_Work request A_
Answer these questions from the passage on the film West of Memphis, one per line, marked (i), (ii), (iii):
(i) How long did the jury take to find the three teenagers guilty?
(ii) What HBO series also covered the case?
(iii) Who produced West of Memphis with Amy Berg?
_Work request B_
Resume the passage on the film West of Memphis from its last sentence and keep writing.

West of Memphis

On May 5th 1993, eight-year olds Stevie Branch, Michael Moore and Christopher Byers went missing in West Memphis, Arkansas. A day later, their bodies were found hog-tied, stripped and drowned in a muddy creek. While the identity of their murderer to this day remains unclear, in 1993 a jury took 11 hours to find three local teenagers guilty of the heinous crime, for which they were variously sentenced to death and life imprisonment. Damien Echols, Jessie Misskelley and Jason Baldwin were suspected of killing the young boys as part of a satanic ritual, the prosecution’s case largely based on their outsider status and minor run-ins with the law. The evidence weak and the pressure to convict strong, the spotlight shone on the legal system of West Memphis yielded an open-shut case drawn from hearsay, police coercion of witnesses and a wilful ignorance of conflicting testimony regarding the teenagers’ whereabouts at the time of the crime. In short, the entire case appeared to be a terrible miscarriage of justice.

Amy Berg isn’t the first filmmaker to document the case of the West Memphis Three. The HBO series Paradise Lost has spanned three volumes from 1996 to 2012, following the story for nearly as long as the convicted three have been in prison. Critically acclaimed and with an equally generous runtime as Berg’s two-and-a-half hour distillation, the series is recognised as all but definitive as a cinematic account of the story. Given the amount of forensic analysis in West of Memphis and the compelling evidence that seems to keep coming out of the woodwork, it’s clear that ‘all but definitive’ simply wasn’t enough for Berg and producers Peter Jackson and Fran Walsh. More than a film, West of Memphis is both an account of and an active participant in the fight for the freedom of Echols, Misskelley and Baldwin, occupying a space in investigative documentary alongside the likes of Errol Morris’s The Thin Blue Line.

_Data section_
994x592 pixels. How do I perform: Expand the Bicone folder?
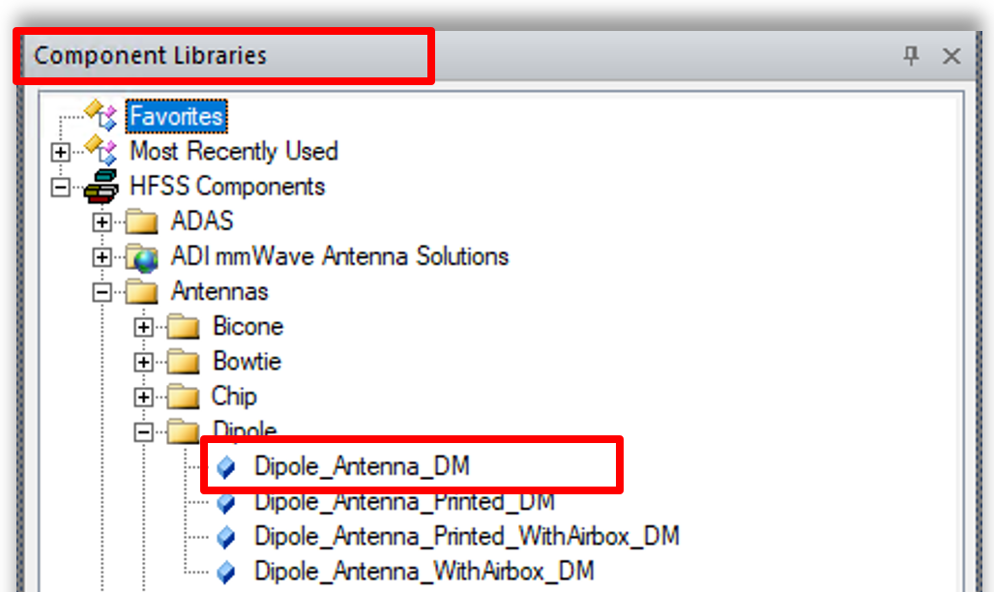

_Exercise answer A_
(i) 11 hours
(ii) Paradise Lost
(iii) Peter Jackson and Fran Walsh

_Exercise answer B_
As ever, the devil is in the detail, and Berg rightfully spends most of the film examining the facts. There’s only so much to be wrung from the injustice of the clear profiling that led to the teenagers’ arrest. To call out the West Memphis legal system as being simply ‘out to get them’ would only reflect the paper-thin foundations on which their arrest was meditated. West of Memphis smartly uses the case’s numerous blind alleys and wrong turns as a point of re-examination instead of as the film’s sole crux, allowing for further investigation that leads to some very uncomfortable viewing and even shines a light on who might have been the true culprit.

It’s a heaving, unwieldy and constantly morphing case, and the skill with which Berg manages to both sew together a coherent overview and create unbearable tension is commendable. There are revelations – in part funded by the film’s producers – that seem to blow the case wide open and should logically signify complete exoneration. But West of Memphis is as much about the rusty gears of justice as it is about this specific case, and each new piece of seemingly undeniable evidence in the favour of those convicted is duly wrapped up in red tape, left in a tangled mess.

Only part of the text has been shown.